------ DATA EXTRACTS ------

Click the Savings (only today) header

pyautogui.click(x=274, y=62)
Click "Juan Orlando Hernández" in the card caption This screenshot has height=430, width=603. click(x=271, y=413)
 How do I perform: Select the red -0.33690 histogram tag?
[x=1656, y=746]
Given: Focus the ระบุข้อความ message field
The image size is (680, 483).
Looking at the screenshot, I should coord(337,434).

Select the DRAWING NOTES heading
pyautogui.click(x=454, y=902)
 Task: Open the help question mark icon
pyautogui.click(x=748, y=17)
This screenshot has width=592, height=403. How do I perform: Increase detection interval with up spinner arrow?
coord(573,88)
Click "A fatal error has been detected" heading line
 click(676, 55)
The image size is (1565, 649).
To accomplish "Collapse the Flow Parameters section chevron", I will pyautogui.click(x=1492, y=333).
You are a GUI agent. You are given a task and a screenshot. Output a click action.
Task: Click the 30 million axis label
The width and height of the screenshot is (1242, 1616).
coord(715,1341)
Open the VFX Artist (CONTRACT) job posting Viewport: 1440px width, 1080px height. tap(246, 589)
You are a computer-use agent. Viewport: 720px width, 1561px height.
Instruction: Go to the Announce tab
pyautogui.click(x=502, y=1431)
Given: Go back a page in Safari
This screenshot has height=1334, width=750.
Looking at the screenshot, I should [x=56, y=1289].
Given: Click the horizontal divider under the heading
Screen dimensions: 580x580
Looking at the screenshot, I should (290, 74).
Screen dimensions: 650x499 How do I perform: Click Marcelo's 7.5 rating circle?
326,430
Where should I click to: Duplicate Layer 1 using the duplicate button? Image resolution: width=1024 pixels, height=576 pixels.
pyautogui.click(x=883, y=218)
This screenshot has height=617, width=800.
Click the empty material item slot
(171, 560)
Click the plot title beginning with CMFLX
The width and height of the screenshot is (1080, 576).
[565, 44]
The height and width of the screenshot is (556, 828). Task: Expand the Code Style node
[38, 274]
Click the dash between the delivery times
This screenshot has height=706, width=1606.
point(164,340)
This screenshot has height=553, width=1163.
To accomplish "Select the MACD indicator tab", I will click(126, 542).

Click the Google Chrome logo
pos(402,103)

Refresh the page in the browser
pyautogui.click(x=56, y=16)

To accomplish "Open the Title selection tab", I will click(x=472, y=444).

------

**WHAT NEEDS TO BE DONE:**
Scan the material above. Return every line containing the string "accomplish".

**OUTPUT FOR THIS TASK:**
To accomplish "Collapse the Flow Parameters section chevron", I will pyautogui.click(x=1492, y=333).
To accomplish "Select the MACD indicator tab", I will click(126, 542).
To accomplish "Open the Title selection tab", I will click(x=472, y=444).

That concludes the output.